ADIF Processor - Google Earth, ADIF Enhancement & Markdown Tables


I’d like to announce the availability of my ADIF Processor tool. It originally started out as a way to process the output of Fast Log Entry which has limited support for ADIF fields by using key value pairs in the comment section to populate other fields in the ADIF file.

However, as it grew I added the facility to output a Google Earth KML file and it does very basic propagation ‘predictions’ based on a very simple atmospheric model. So it an easy way to turn an activation (or any other radio activity) into an interactive QSO map. If you have read any of my recent activation reports you’ll be familiar with what screenshots look like, but there is something special about being able to explore an activation’s QSOs interactively.

It also has a module to generate fixed width column output, which I used to print a ‘log book’ out on a 132 column line printer, but much more useful is that I have enhanced that facility to produce a Markdown table - which can then be pasted directly into activation reports.

There is still work to do, but if you want to try it now there is a beta-version on AWS: ADIF Processor

Specifying your Location

A SOTA activation log will have a MYSOTA record and this is enough to allow it to work out your location. If you were just operating portable, the MYGRID record with a 4/6 character Maidenhead locator will put you somewhere approximate. If you are operating from your home QTH, and your location is set in QRZ.COM, this is enough for it to work out your location. Otherwise you need to provide an override.

There are two options:

  • Latitude, Longitude: these can be obtained from by searching for a location, right-clicking, and selecting the latitude, longitude. This can be pasted into the form directly.
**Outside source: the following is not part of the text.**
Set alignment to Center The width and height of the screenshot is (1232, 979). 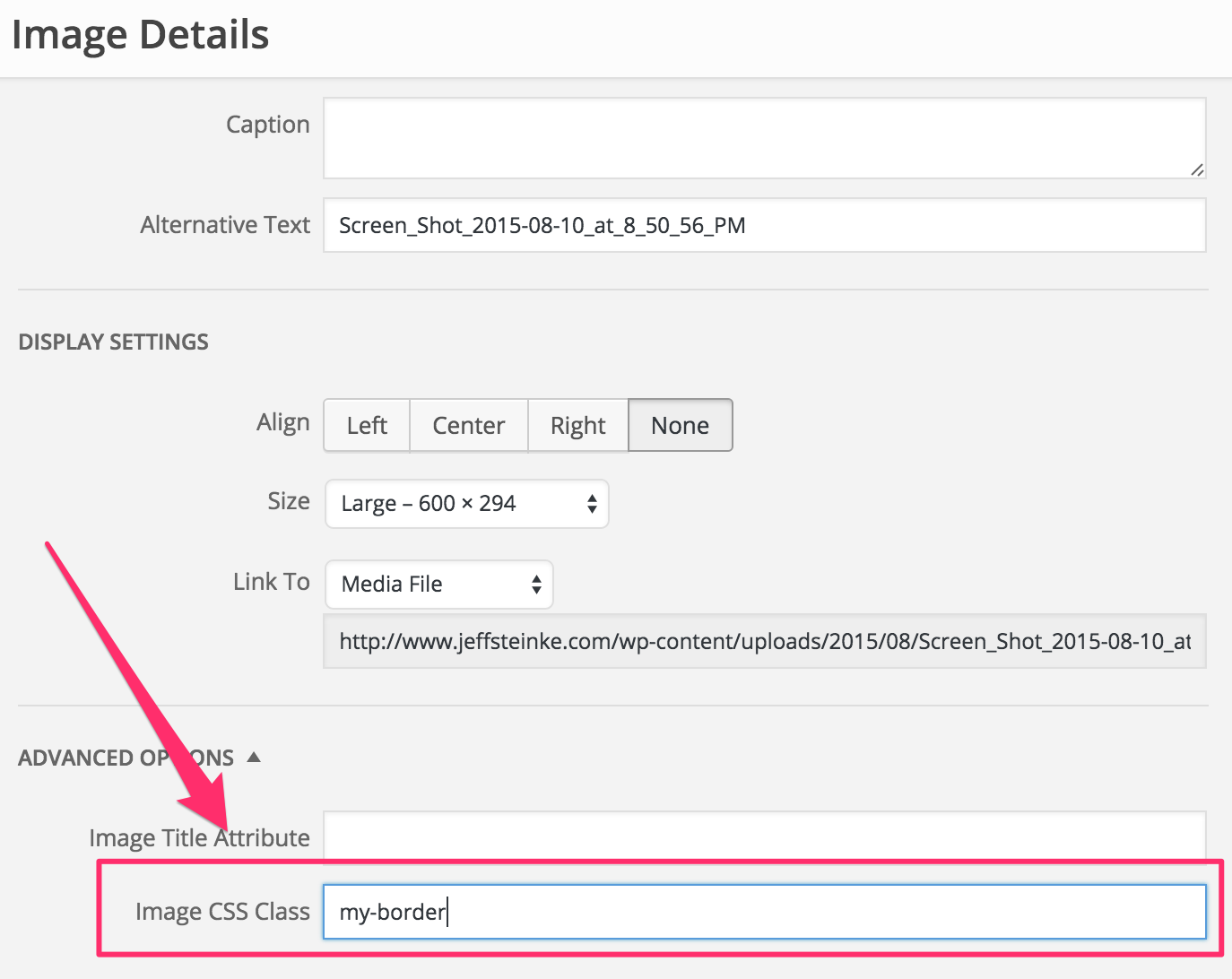469,425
Finding a location in Google Maps

I also routinely use the HamGPS application to record my 10 character Maidenhead locator which can be specified as the GRID and will put you within a few metres of your location.


Activity Logging

Alternatively, if you have been doing one of the following:

  • Summits on the Air
  • Wainwrights on the Air
  • HEMA
  • Parks on the Air

then you can enter the summit/location reference in the Activity panel. Please report any bugs, the ADI file that applications generate vary wildly and there will be issues.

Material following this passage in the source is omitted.